Whelpley motioned O’Brien into the laboratory. Indicating a stool in front of a bench on which stood some kind of instrument draped with an off-white canvas cover, Whelpley left the room and a few moments later returned, absent his cloak, with a decanter half full of reddish liquid and a couple of tumblers. “Forgive the absence of amenities,” he said. “I don’t entertain in my rooms.” He poured both tumblers half full.

“Nor do any of us unlanded gentry.” O’Brien picked up the glass and sipped it as if judging its age and character. “That is good stuff,” he said, “as good as ever I had in London or Paris.” He drained it in a couple of swallows and held out his glass for a refill.

“First let me show you what I brought you here to see,” Whelpley said. He lifted the cover from the instrument on the table in front of O’Brien. It was a microscope, almost a work of art with a slender brass barrel extending above brass feet, an exquisitely machined knob on the side, and a silvered mirror below. Whelpley lit a small gas jet on the table, took up an eyedropper full of water from a nearby jar, squeezed a drop onto a glass slide, and slipped it into arms just above the mirror. Looking through the eyepiece, he adjusted the mirror and the knob to bring the slide into focus. “Now,” he said, lifting his head and gesturing for O’Brien to take his place.

O’Brien hesitated and then, shrugging, peered into the eyepiece. He raised his head. “I don’t see a thing.”

“Take a moment for your eye to adjust,” Whelpley said. “Just relax. Don’t try to make something happen.”

O’Brien sighed and looked again through the eyepiece. After a moment he twitched and said, “Fascinating!”

“What do you see?”

“Lots of little creatures moving around as if in another world. What is it?”

“That’s a drop of water I got from a nearby well. And those little creatures, or animalcules, are part of the process of life. We drink them. They live within us or they die. They may even make us ill. They share our world, but they—and we—know nothing of the other. Until now.”

Like all active microscopists, I gave my imagination full play. Indeed, it is a common complaint against many such, that they supply the defects of their instruments with the creations of their brains. I imagined depths in Nature which the limited power of my lenses prohibited me from exploring. I lay awake at night constructing imaginary microscopes of immeasurable power, with which I seemed to pierce through all the envelopes of matter down to its original atom.

O’Brien looked at the microscope with greater respect. It was not only an artificer’s work of art, it had the unsuspected power of revealing the unknown, perhaps the unknowable. “I’ve heard of the microscope, of course, but I had no idea—. What kind of microscope is it?”

“It’s called a Spencer Trunion,” Whelpley said. “But that’s not important.”

“To a writer everything is important.” O’Brien was excited now. He had forgotten about the claret.
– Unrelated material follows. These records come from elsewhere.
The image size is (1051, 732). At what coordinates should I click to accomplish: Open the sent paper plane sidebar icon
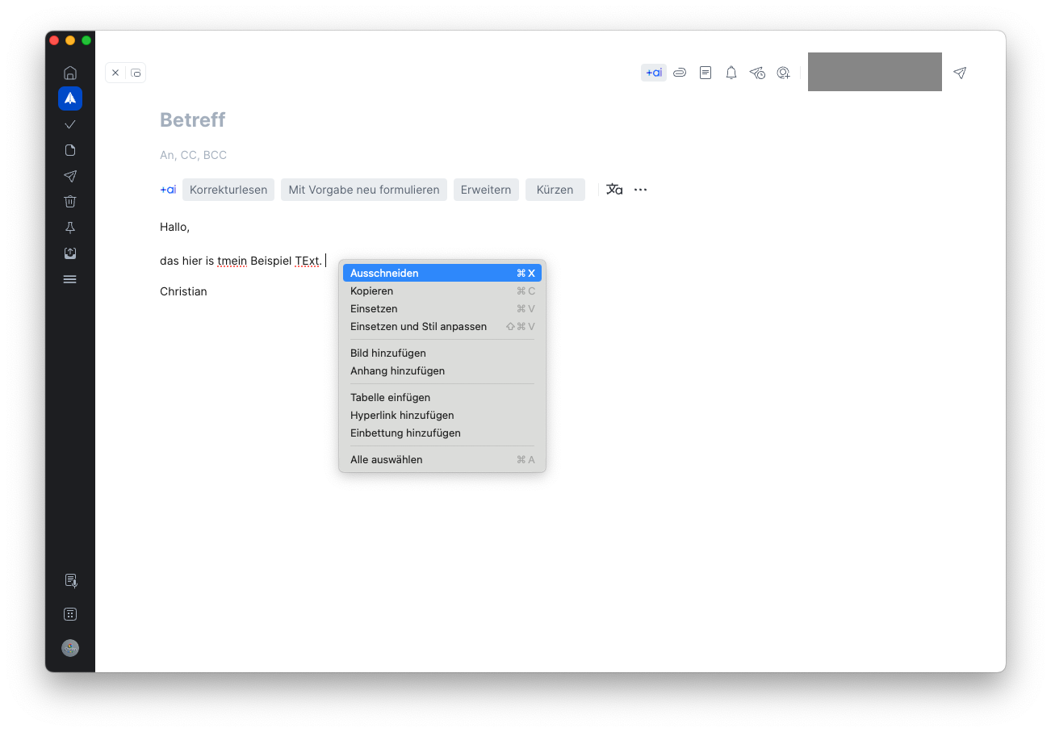pyautogui.click(x=70, y=176)
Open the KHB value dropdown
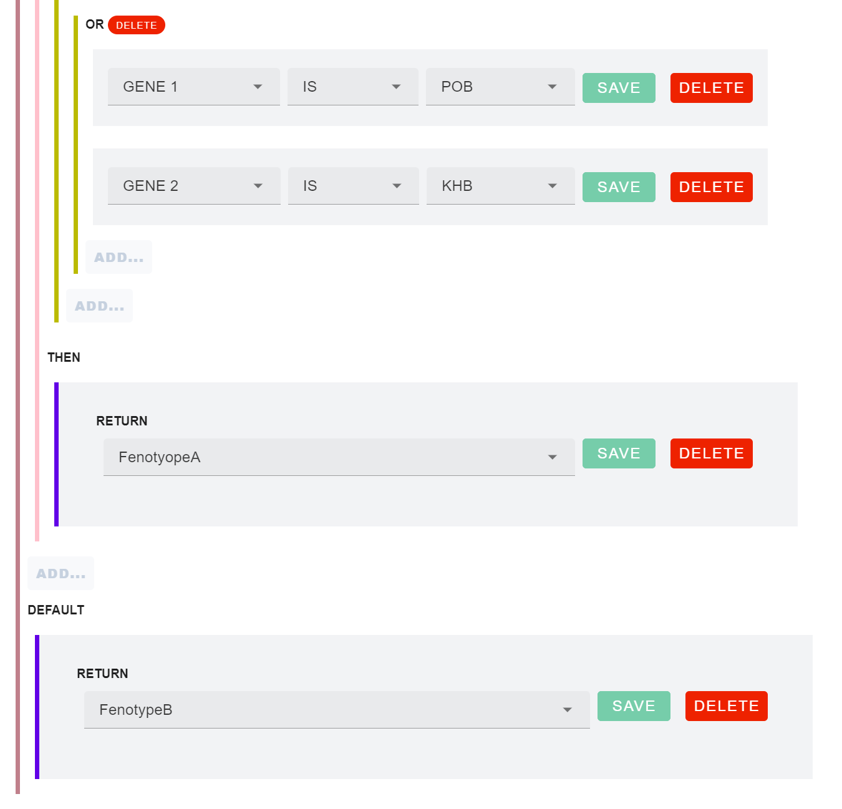 500,186
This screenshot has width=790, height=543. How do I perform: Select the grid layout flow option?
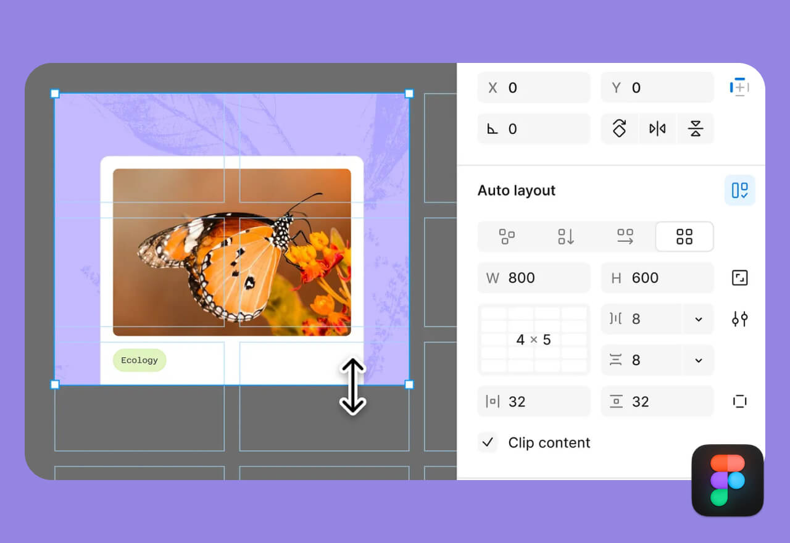684,236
Once more he peered into the eyepiece and studied the slide. “Incredible!” he muttered.

“What is incredible is what it means.”

“Of course. What a fine story it would make.”

“Perhaps you can use it for one of your ‘Man About Town’ columns for Harper’s.
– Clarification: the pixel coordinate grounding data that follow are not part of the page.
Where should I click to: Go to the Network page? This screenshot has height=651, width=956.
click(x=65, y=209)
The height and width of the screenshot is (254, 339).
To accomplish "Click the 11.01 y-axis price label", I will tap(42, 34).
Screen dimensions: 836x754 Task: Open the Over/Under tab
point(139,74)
“It’s too good an idea to waste on a column. No, it should be a story in its own right. Someone looks through a microscope, maybe a really big one, and sees—what? Something wonderful!”

Whelpley half-filled O’Brien’s glass but O’Brien ignored it. “Perhaps we should talk in the other room where there are chairs.”

The physician picked up both glasses and moved into the examination room. He put the glasses on the desk, took his seat behind it, and motioned O’Brien into the chair in front.

“You want me to write about the unsuspected creatures that lurk around us, that we breathe in and we drink, that may make us ill,” O’Brien said.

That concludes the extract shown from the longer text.